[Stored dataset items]
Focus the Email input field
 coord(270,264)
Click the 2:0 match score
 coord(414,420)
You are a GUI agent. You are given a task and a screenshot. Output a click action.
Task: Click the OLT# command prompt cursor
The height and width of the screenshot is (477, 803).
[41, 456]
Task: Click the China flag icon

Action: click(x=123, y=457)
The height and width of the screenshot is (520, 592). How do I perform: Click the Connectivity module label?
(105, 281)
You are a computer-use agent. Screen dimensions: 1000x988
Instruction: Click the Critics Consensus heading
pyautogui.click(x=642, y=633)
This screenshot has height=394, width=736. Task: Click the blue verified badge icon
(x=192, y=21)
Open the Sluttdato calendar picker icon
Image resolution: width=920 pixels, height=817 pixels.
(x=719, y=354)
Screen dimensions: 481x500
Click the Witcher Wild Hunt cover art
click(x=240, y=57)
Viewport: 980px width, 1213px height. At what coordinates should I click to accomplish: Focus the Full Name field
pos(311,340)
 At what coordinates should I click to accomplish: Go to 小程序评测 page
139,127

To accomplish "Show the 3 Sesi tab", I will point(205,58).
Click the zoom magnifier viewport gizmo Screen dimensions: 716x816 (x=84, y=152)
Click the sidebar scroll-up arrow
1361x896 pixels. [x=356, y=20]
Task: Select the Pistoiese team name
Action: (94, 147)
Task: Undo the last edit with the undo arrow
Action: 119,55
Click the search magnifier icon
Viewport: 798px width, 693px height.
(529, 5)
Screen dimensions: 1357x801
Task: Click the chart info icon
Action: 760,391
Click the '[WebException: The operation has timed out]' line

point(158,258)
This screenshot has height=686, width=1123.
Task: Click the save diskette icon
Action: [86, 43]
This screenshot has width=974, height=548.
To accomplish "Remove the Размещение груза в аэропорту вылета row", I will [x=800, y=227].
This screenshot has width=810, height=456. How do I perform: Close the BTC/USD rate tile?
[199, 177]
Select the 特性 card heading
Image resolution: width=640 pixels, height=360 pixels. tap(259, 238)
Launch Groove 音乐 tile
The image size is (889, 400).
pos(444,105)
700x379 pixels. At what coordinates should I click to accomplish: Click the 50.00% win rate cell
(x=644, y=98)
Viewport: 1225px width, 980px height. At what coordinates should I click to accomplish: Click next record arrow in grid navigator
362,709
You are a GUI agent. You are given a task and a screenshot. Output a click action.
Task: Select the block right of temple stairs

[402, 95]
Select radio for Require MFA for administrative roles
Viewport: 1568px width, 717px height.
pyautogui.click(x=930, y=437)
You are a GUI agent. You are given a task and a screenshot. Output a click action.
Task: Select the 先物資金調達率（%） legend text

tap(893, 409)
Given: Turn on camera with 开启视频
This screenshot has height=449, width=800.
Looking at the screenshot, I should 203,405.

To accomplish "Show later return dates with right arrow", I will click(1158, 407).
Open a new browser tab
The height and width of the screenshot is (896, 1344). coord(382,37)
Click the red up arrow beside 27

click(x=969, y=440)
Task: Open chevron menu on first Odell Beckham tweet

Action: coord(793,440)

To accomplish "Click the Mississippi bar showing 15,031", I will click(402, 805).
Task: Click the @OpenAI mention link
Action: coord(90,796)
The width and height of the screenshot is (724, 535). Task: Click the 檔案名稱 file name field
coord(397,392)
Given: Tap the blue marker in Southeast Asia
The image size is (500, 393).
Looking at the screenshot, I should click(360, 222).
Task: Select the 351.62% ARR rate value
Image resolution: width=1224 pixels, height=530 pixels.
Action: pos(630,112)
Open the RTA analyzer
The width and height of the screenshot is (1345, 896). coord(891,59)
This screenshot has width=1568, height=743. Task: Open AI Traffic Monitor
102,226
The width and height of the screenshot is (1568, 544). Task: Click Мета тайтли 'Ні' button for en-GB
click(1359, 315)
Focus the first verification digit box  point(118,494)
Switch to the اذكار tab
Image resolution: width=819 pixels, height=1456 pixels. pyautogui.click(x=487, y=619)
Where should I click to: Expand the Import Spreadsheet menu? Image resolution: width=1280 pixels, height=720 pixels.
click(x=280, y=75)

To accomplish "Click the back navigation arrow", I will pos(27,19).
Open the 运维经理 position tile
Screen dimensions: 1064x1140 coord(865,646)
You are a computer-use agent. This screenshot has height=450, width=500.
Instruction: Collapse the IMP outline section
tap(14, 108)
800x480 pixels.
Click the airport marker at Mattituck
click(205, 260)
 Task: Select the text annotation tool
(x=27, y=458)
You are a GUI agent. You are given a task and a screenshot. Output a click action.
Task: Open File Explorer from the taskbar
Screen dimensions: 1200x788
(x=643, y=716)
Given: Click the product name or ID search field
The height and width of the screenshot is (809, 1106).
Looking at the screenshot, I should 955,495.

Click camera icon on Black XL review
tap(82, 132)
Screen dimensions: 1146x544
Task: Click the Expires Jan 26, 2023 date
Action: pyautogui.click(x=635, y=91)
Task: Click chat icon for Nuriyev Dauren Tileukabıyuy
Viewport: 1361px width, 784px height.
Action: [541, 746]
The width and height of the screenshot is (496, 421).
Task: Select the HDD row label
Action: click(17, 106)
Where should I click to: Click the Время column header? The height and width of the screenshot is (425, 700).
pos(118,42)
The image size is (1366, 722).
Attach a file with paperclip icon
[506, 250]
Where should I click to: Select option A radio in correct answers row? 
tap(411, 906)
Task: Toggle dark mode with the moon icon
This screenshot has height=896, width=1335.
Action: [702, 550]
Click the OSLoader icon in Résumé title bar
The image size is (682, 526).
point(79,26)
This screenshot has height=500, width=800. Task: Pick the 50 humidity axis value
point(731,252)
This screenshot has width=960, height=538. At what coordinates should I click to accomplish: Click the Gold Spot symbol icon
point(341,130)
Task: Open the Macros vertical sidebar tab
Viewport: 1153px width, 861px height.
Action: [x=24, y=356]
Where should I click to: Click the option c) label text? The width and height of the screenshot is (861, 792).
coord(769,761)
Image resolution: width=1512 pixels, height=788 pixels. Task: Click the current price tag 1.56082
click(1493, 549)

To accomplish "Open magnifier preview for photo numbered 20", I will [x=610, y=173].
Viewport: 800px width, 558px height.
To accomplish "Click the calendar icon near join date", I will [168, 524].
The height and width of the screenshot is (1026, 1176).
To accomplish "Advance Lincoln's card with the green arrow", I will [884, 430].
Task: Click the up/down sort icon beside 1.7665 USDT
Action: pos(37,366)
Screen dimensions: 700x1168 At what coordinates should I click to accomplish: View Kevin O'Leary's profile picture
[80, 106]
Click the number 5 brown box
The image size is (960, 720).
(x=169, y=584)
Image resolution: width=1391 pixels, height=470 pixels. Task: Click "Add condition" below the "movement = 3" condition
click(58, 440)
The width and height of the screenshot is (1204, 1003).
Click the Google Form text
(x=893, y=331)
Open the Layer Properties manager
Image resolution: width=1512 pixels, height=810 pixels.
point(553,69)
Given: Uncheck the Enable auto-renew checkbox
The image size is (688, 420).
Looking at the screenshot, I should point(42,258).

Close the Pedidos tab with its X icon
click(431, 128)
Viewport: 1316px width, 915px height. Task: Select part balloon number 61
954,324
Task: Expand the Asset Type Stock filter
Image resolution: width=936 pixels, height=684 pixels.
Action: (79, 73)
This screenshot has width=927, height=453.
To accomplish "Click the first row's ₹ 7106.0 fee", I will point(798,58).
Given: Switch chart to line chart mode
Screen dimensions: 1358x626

_DIRECTIONS_: Copy all the records above precisely.

_RESULT FOR THIS EXERCISE_:
Focus the Email input field
 coord(270,264)
Click the 2:0 match score
 coord(414,420)
You are a GUI agent. You are given a task and a screenshot. Output a click action.
Task: Click the OLT# command prompt cursor
The height and width of the screenshot is (477, 803).
[41, 456]
Task: Click the China flag icon

Action: click(x=123, y=457)
The height and width of the screenshot is (520, 592). How do I perform: Click the Connectivity module label?
(105, 281)
You are a computer-use agent. Screen dimensions: 1000x988
Instruction: Click the Critics Consensus heading
pyautogui.click(x=642, y=633)
This screenshot has height=394, width=736. Task: Click the blue verified badge icon
(x=192, y=21)
Open the Sluttdato calendar picker icon
Image resolution: width=920 pixels, height=817 pixels.
(x=719, y=354)
Screen dimensions: 481x500
Click the Witcher Wild Hunt cover art
click(x=240, y=57)
Viewport: 980px width, 1213px height. At what coordinates should I click to accomplish: Focus the Full Name field
pos(311,340)
 At what coordinates should I click to accomplish: Go to 小程序评测 page
139,127

To accomplish "Show the 3 Sesi tab", I will point(205,58).
Click the zoom magnifier viewport gizmo Screen dimensions: 716x816 (x=84, y=152)
Click the sidebar scroll-up arrow
1361x896 pixels. [x=356, y=20]
Task: Select the Pistoiese team name
Action: (94, 147)
Task: Undo the last edit with the undo arrow
Action: 119,55
Click the search magnifier icon
Viewport: 798px width, 693px height.
(529, 5)
Screen dimensions: 1357x801
Task: Click the chart info icon
Action: 760,391
Click the '[WebException: The operation has timed out]' line

point(158,258)
This screenshot has height=686, width=1123.
Task: Click the save diskette icon
Action: [86, 43]
This screenshot has width=974, height=548.
To accomplish "Remove the Размещение груза в аэропорту вылета row", I will [x=800, y=227].
This screenshot has width=810, height=456. How do I perform: Close the BTC/USD rate tile?
[199, 177]
Select the 特性 card heading
Image resolution: width=640 pixels, height=360 pixels. tap(259, 238)
Launch Groove 音乐 tile
The image size is (889, 400).
pos(444,105)
700x379 pixels. At what coordinates should I click to accomplish: Click the 50.00% win rate cell
(x=644, y=98)
Viewport: 1225px width, 980px height. At what coordinates should I click to accomplish: Click next record arrow in grid navigator
362,709
You are a GUI agent. You are given a task and a screenshot. Output a click action.
Task: Select the block right of temple stairs

[402, 95]
Select radio for Require MFA for administrative roles
Viewport: 1568px width, 717px height.
pyautogui.click(x=930, y=437)
You are a GUI agent. You are given a task and a screenshot. Output a click action.
Task: Select the 先物資金調達率（%） legend text

tap(893, 409)
Given: Turn on camera with 开启视频
This screenshot has height=449, width=800.
Looking at the screenshot, I should 203,405.

To accomplish "Show later return dates with right arrow", I will click(1158, 407).
Open a new browser tab
The height and width of the screenshot is (896, 1344). coord(382,37)
Click the red up arrow beside 27

click(x=969, y=440)
Task: Open chevron menu on first Odell Beckham tweet

Action: coord(793,440)

To accomplish "Click the Mississippi bar showing 15,031", I will click(402, 805).
Task: Click the @OpenAI mention link
Action: coord(90,796)
The width and height of the screenshot is (724, 535). Task: Click the 檔案名稱 file name field
coord(397,392)
Given: Tap the blue marker in Southeast Asia
The image size is (500, 393).
Looking at the screenshot, I should click(360, 222).
Task: Select the 351.62% ARR rate value
Image resolution: width=1224 pixels, height=530 pixels.
Action: pos(630,112)
Open the RTA analyzer
The width and height of the screenshot is (1345, 896). coord(891,59)
This screenshot has width=1568, height=743. Task: Open AI Traffic Monitor
102,226
The width and height of the screenshot is (1568, 544). Task: Click Мета тайтли 'Ні' button for en-GB
click(1359, 315)
Focus the first verification digit box  point(118,494)
Switch to the اذكار tab
Image resolution: width=819 pixels, height=1456 pixels. pyautogui.click(x=487, y=619)
Where should I click to: Expand the Import Spreadsheet menu? Image resolution: width=1280 pixels, height=720 pixels.
click(x=280, y=75)

To accomplish "Click the back navigation arrow", I will pos(27,19).
Open the 运维经理 position tile
Screen dimensions: 1064x1140 coord(865,646)
You are a computer-use agent. This screenshot has height=450, width=500.
Instruction: Collapse the IMP outline section
tap(14, 108)
800x480 pixels.
Click the airport marker at Mattituck
click(205, 260)
 Task: Select the text annotation tool
(x=27, y=458)
You are a GUI agent. You are given a task and a screenshot. Output a click action.
Task: Open File Explorer from the taskbar
Screen dimensions: 1200x788
(x=643, y=716)
Given: Click the product name or ID search field
The height and width of the screenshot is (809, 1106).
Looking at the screenshot, I should 955,495.

Click camera icon on Black XL review
tap(82, 132)
Screen dimensions: 1146x544
Task: Click the Expires Jan 26, 2023 date
Action: pyautogui.click(x=635, y=91)
Task: Click chat icon for Nuriyev Dauren Tileukabıyuy
Viewport: 1361px width, 784px height.
Action: [541, 746]
The width and height of the screenshot is (496, 421).
Task: Select the HDD row label
Action: click(17, 106)
Where should I click to: Click the Время column header? The height and width of the screenshot is (425, 700).
pos(118,42)
The image size is (1366, 722).
Attach a file with paperclip icon
[506, 250]
Where should I click to: Select option A radio in correct answers row? 
tap(411, 906)
Task: Toggle dark mode with the moon icon
This screenshot has height=896, width=1335.
Action: [702, 550]
Click the OSLoader icon in Résumé title bar
The image size is (682, 526).
point(79,26)
This screenshot has height=500, width=800. Task: Pick the 50 humidity axis value
point(731,252)
This screenshot has width=960, height=538. At what coordinates should I click to accomplish: Click the Gold Spot symbol icon
point(341,130)
Task: Open the Macros vertical sidebar tab
Viewport: 1153px width, 861px height.
Action: [x=24, y=356]
Where should I click to: Click the option c) label text? The width and height of the screenshot is (861, 792).
coord(769,761)
Image resolution: width=1512 pixels, height=788 pixels. Task: Click the current price tag 1.56082
click(1493, 549)

To accomplish "Open magnifier preview for photo numbered 20", I will [x=610, y=173].
Viewport: 800px width, 558px height.
To accomplish "Click the calendar icon near join date", I will [168, 524].
The height and width of the screenshot is (1026, 1176).
To accomplish "Advance Lincoln's card with the green arrow", I will [884, 430].
Task: Click the up/down sort icon beside 1.7665 USDT
Action: pos(37,366)
Screen dimensions: 700x1168 At what coordinates should I click to accomplish: View Kevin O'Leary's profile picture
[80, 106]
Click the number 5 brown box
The image size is (960, 720).
(x=169, y=584)
Image resolution: width=1391 pixels, height=470 pixels. Task: Click "Add condition" below the "movement = 3" condition
click(58, 440)
The width and height of the screenshot is (1204, 1003).
Click the Google Form text
(x=893, y=331)
Open the Layer Properties manager
Image resolution: width=1512 pixels, height=810 pixels.
point(553,69)
Given: Uncheck the Enable auto-renew checkbox
The image size is (688, 420).
Looking at the screenshot, I should point(42,258).

Close the Pedidos tab with its X icon
click(431, 128)
Viewport: 1316px width, 915px height. Task: Select part balloon number 61
954,324
Task: Expand the Asset Type Stock filter
Image resolution: width=936 pixels, height=684 pixels.
Action: (79, 73)
This screenshot has width=927, height=453.
To accomplish "Click the first row's ₹ 7106.0 fee", I will point(798,58).
Given: Switch chart to line chart mode
Screen dimensions: 1358x626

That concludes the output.